Relationships and Money Styles
- February 1, 2022
- By: Greenpath Financial Wellness
Money is one of the biggest sources of stress in relationships. The main reason is that a lot of people have trouble talking about money. Talking openly and honestly about money can reduce stress in your relationship. It can also lead to big savings when you and your spouse on the same page. So relationships and money directly relate to one-another.
Why do people have a hard time talking about finances? Some of us are embarrassed by how much we spend, how much we owe, or how much we earn. Honesty is important in a healthy relationship. That includes being honest about your finances. Partners need to understand each other’s financial situation. Credit card debt. Poor credit history. Bankruptcy. Struggles with money management. It all needs to be on the table to have a healthy relationship with your money, and with each other.

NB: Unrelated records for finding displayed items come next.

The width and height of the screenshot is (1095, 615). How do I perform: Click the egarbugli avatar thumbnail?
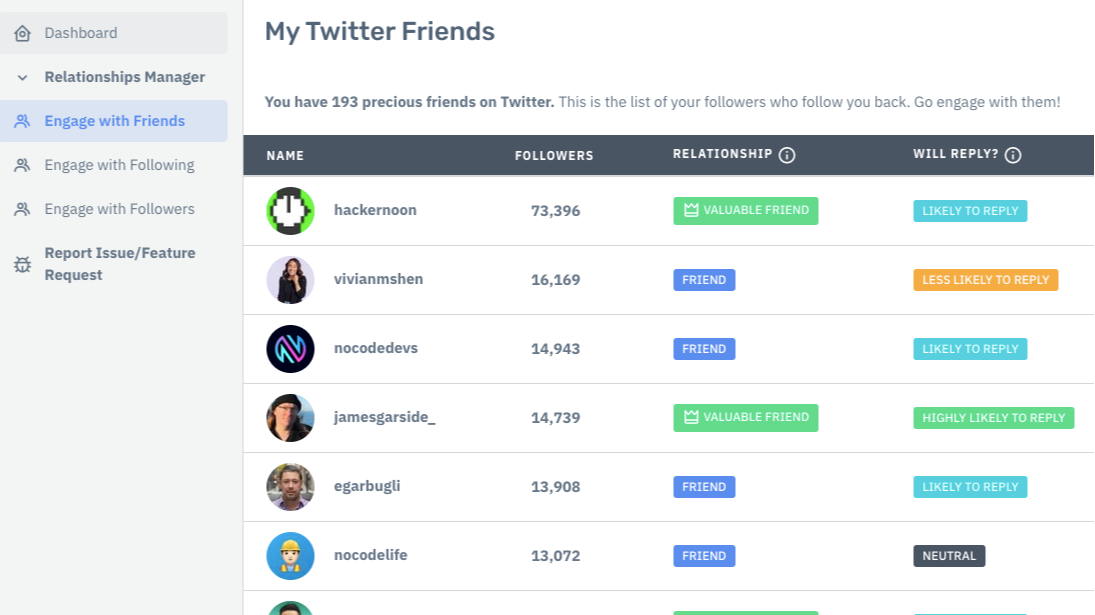click(290, 487)
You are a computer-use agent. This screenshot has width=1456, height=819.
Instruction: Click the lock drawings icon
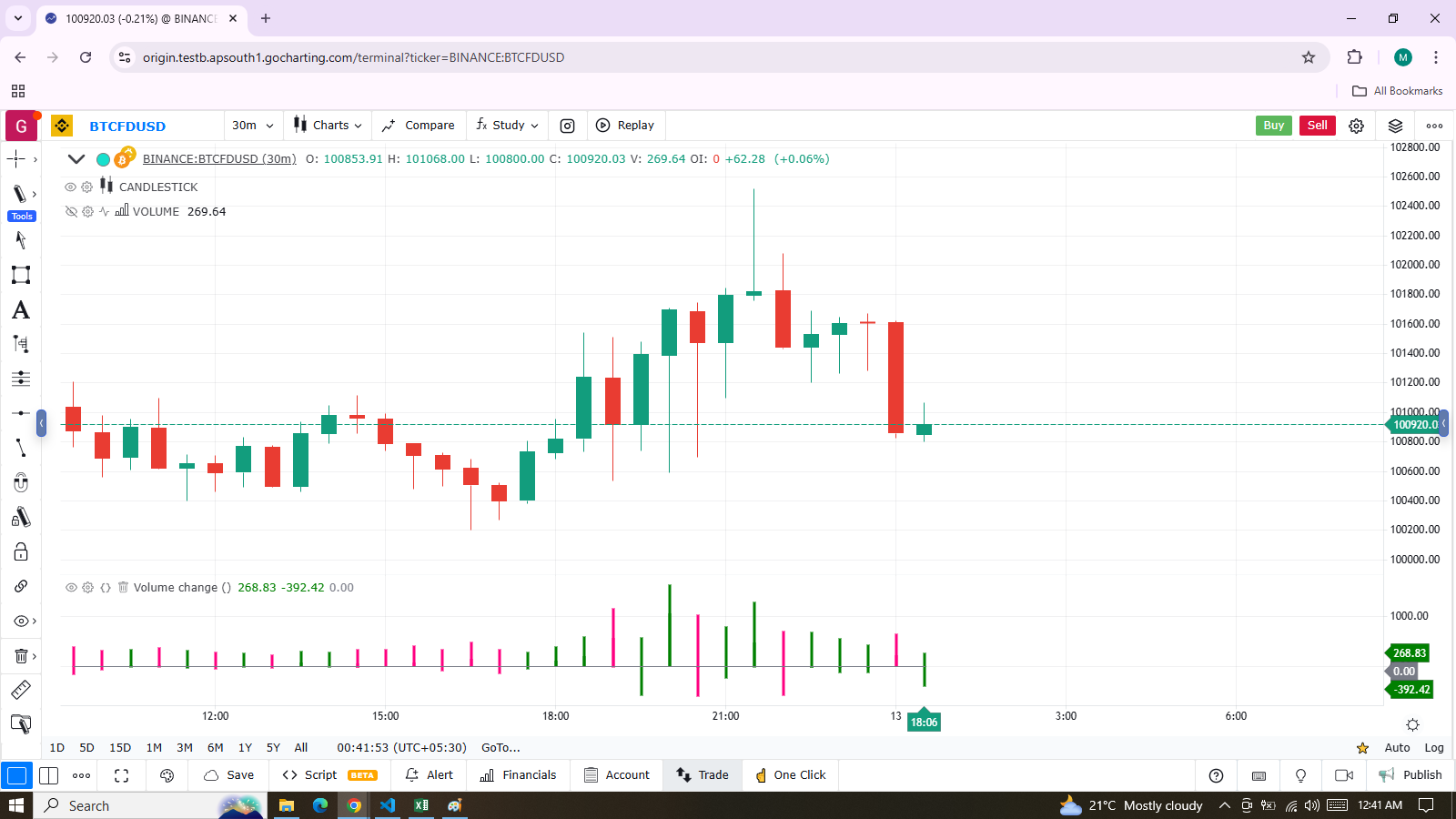pyautogui.click(x=21, y=552)
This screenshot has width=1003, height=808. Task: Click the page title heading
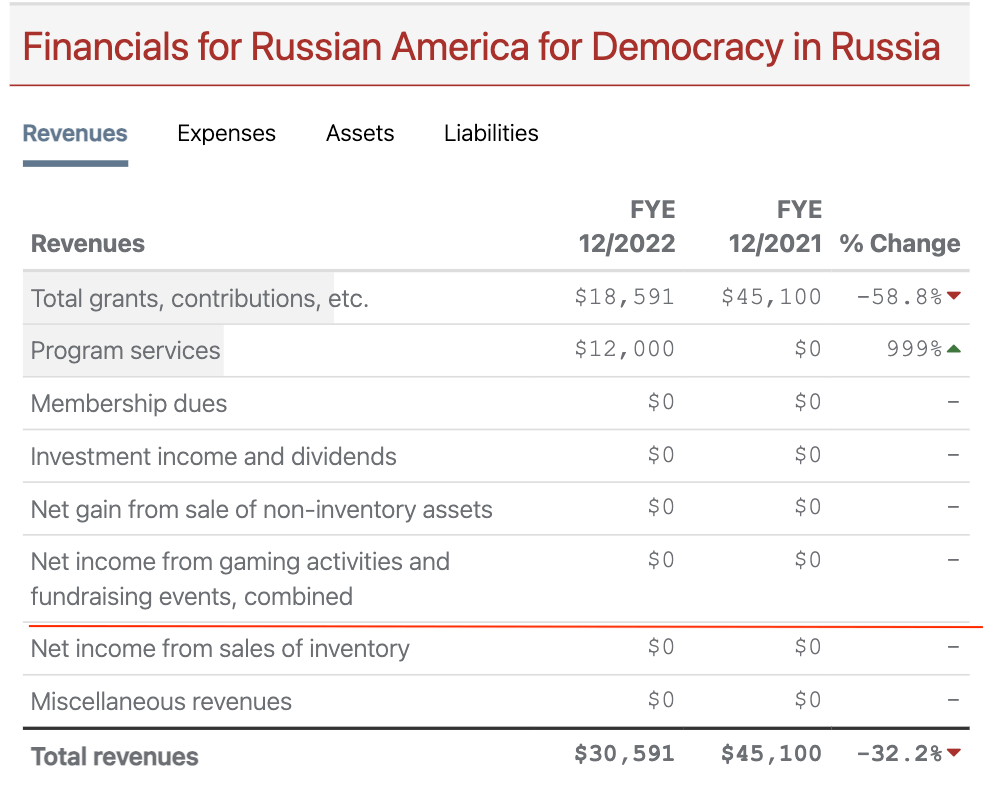point(481,47)
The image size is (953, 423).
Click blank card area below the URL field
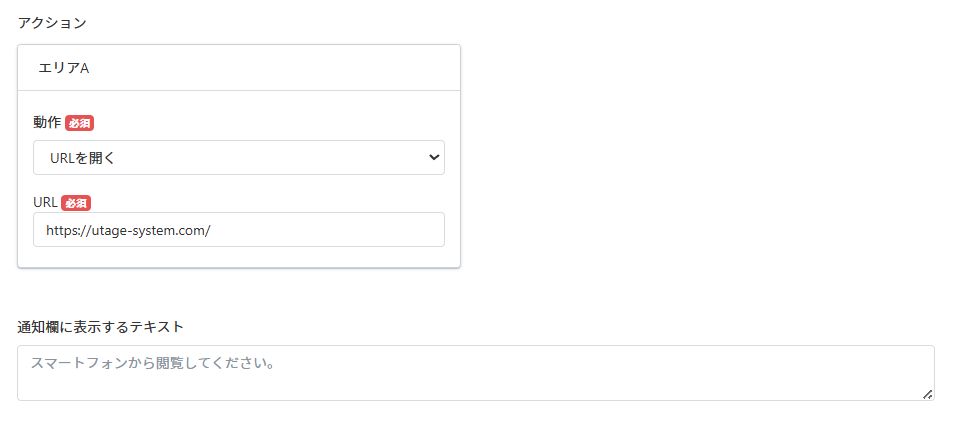coord(239,256)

Here are some tips to for talking about money with your partner:
- Understand your own weaknesses. Do you overspend on certain things? Do you get defensive when talking about the bills? Knowing your own flaws helps you have a better financial relationship with your partner.
- Set aside one day per month to discuss money. This is the time when you can talk over expenses and discuss goals. Make a pledge not to disagree about money the rest of the month.
- Continue to learn about money together. By reading books and watching programs, you begin to get better educated about personal finances.
Understand Your Money Personality
The way you think about money is unique to you.
We learn attitudes about money from our families and communities. Spending. Saving. Debt. We form opinions about all these things over many years. And it’s hard to change those beliefs. It’s even harder trying to change your partner’s relationship with money.
Some researchers describe a range of categories when looking at money personalities. Again, many of us can look to our family relationships with money as forging these money styles since our families are our first window in how we learn about money.
As an example, a few of the more common money personalities fall in the following groups:
- Investors – those interested in strategic ways to see their money grow
- Savers – those looking to shore up finances for safety and to reduce risk
- Big spenders – people with a habit of making large expenditures
- Debtors – those who have a high comfort level and habit of taking on debt
- Shoppers – people with a high interest and habit of shopping, usually as entertainment
Most people don’t fit neatly into one category. It’s easy to see how these groups might overlap in personality traits when it comes to managing household money.
Knowing which type of money personality you have, or at least the various groups that resonate with you, can help you understand any blind spots in your relationship to money.
If you and your partner are polar opposites when it comes to money, it’s still possible to live together happily. Experts say that opposite money personalities can actually balance each other. Savers keep spenders out of the poor house. Spenders encourage savers to enjoy the fruits of their labor. Getting to the point where both contribute to a balanced approach entails compromise.
Create a System for Managing Finances
There are a lot of different systems to choose from. Sharing account or having one joint account are two popular strategies. You’ll have to find what works for you. But it’s important to make sure that you have a system.
Maintain Individual Accounts
A solution that works for many couples is to have separate accounts. Use the joint account to pay household expenses. If there’s money left over, split the remaining funds into personal accounts. It’s from these accounts that you can pursue individual wish-list goals. For a spender, that might mean paying for a dream vacation. For a saver, it could mean investing money.
Share Bill Paying Duties
One of the issues that causes problems is when one person handles most of the bills. That person may get upset with being in charge. When it comes to monthly bills, both people should know the details about those important payments.
Set Goals Together
Experts agree that couples should set goals. Consider making separate wish lists and then rank the items. Work toward those that you both feel are most important. One goal that most couple have is to retire comfortably. That goal can only happen if both people agree about the importance of that issue.
It’s fine to feel good about success! Maybe you paid off a credit card or built up a savings account. Celebrate together when you reach your goal. That will help keep you both motivated.